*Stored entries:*

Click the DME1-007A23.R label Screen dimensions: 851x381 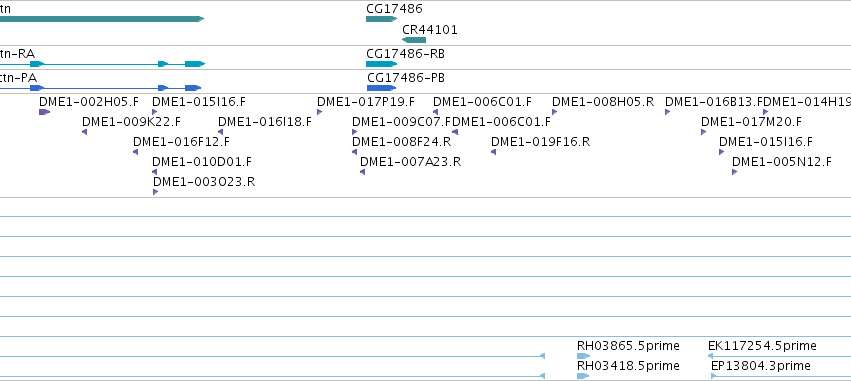[410, 162]
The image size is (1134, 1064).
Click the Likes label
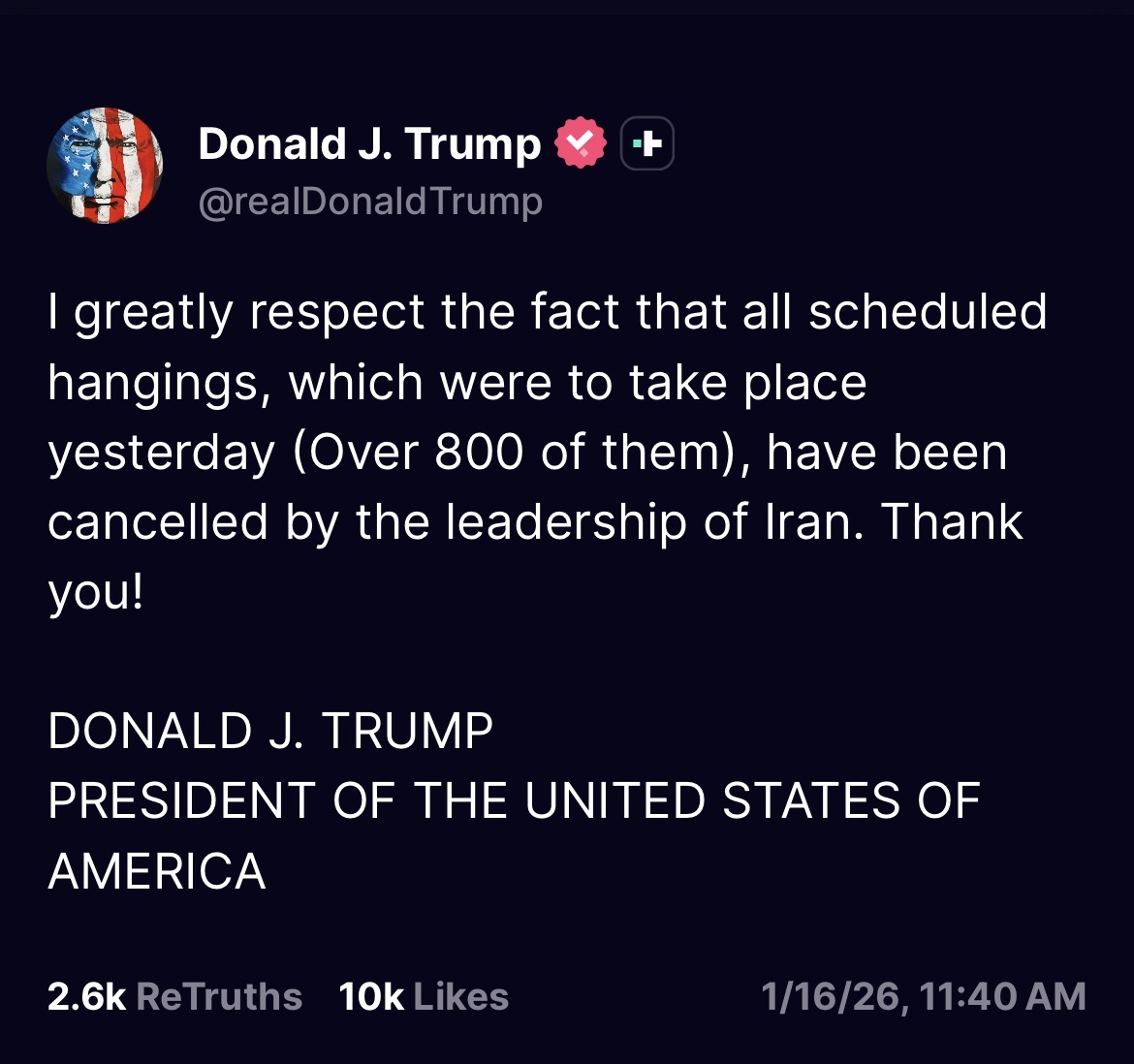pos(460,996)
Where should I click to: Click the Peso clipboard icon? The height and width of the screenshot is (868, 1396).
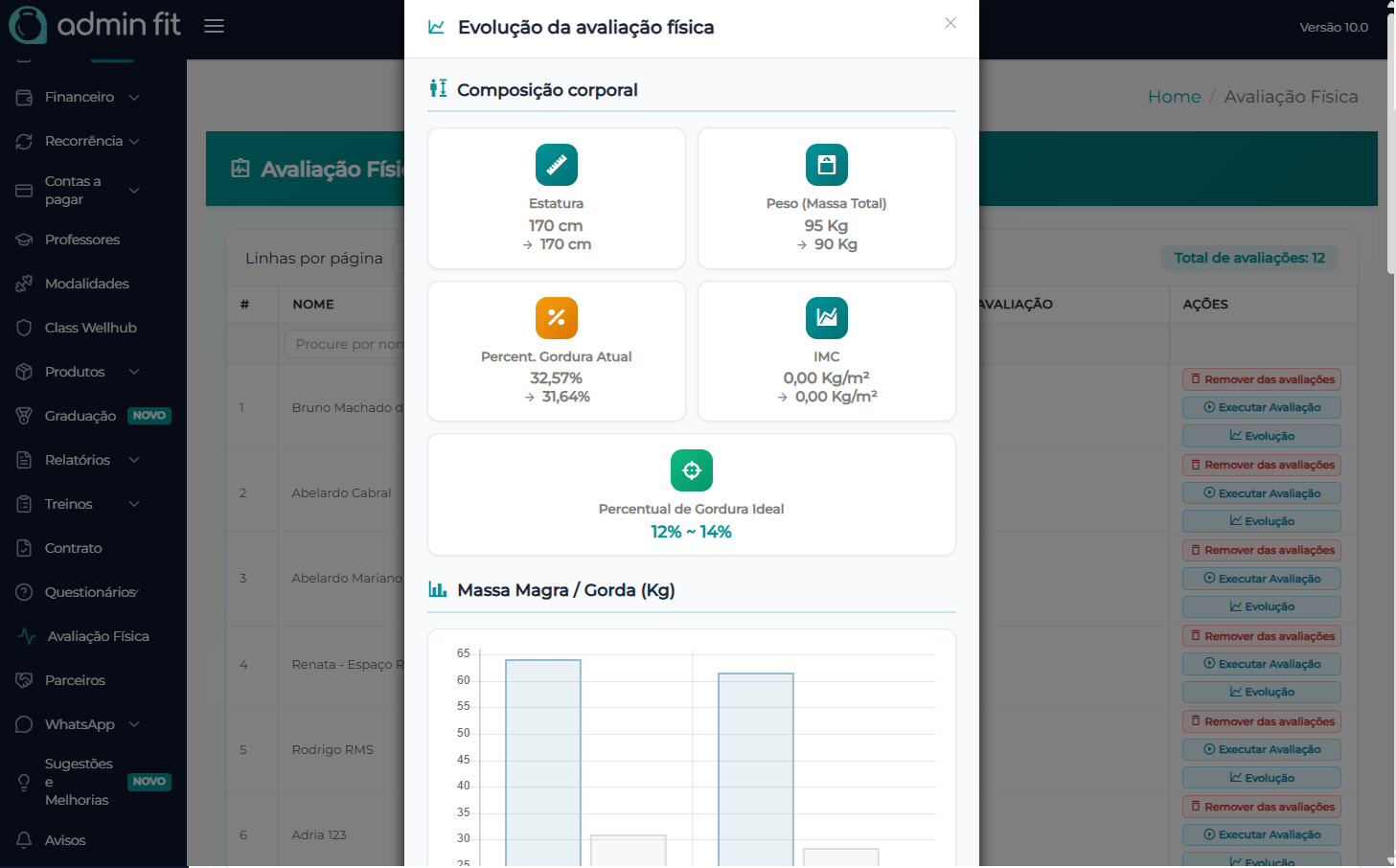pos(826,165)
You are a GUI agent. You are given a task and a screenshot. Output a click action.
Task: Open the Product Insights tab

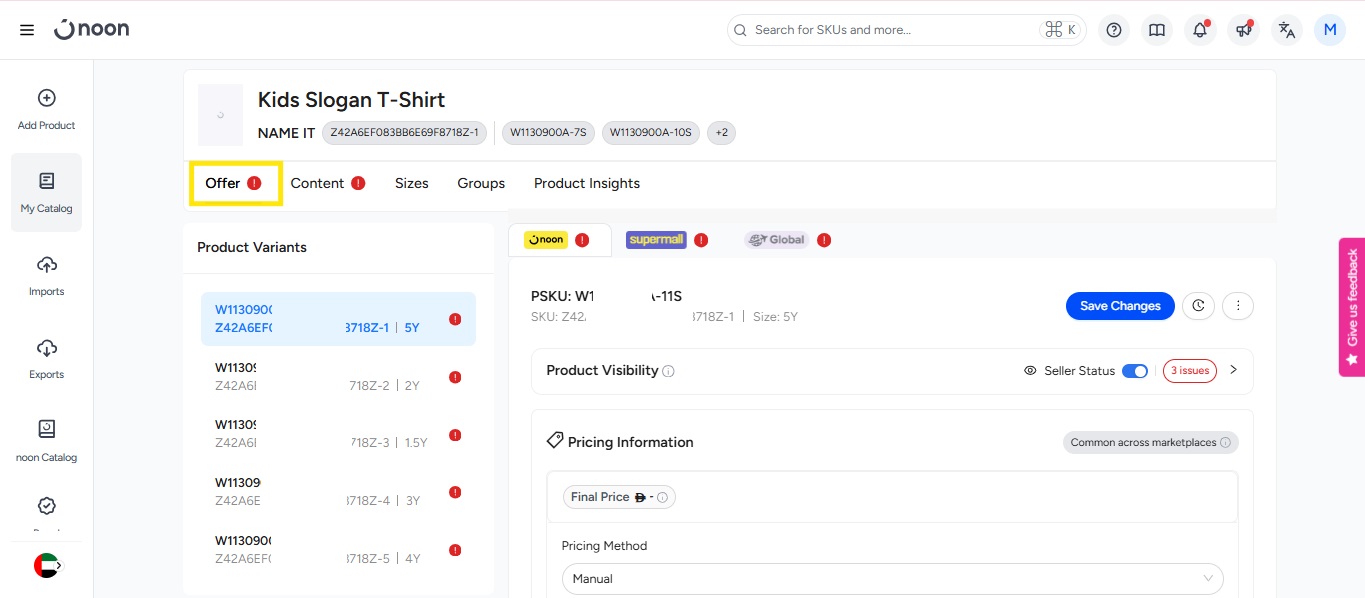point(586,183)
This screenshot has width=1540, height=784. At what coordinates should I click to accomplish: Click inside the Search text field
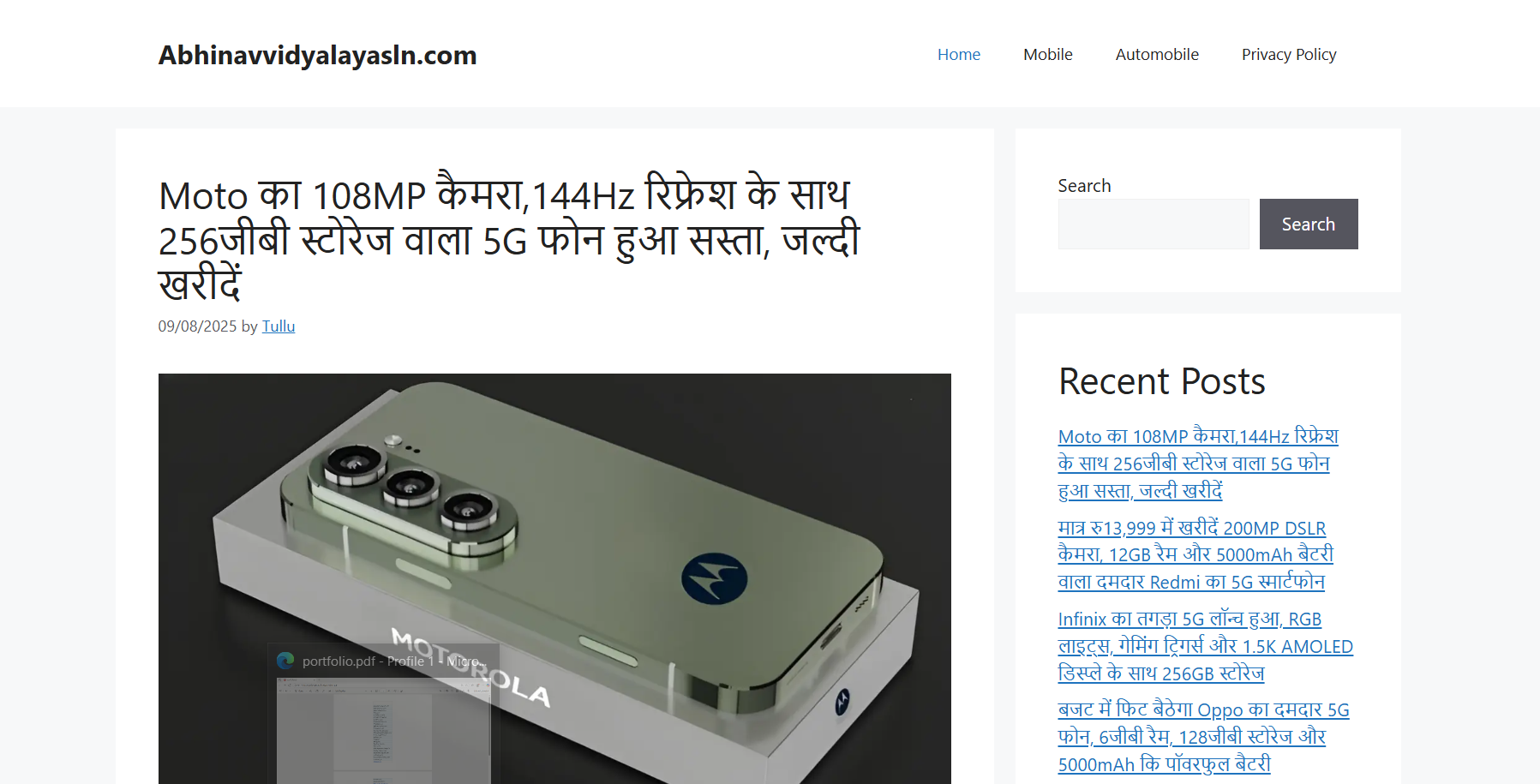click(1154, 224)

*Exercise brief:*
Find the line that contains "This screenshot has", then write out that line and each one after it, exactly and with nothing else, through the end of the entries above, without the pictures.

*Answer below:*
This screenshot has width=1540, height=784. At what coordinates should I click to accomplish: Click inside the Search text field
click(1154, 224)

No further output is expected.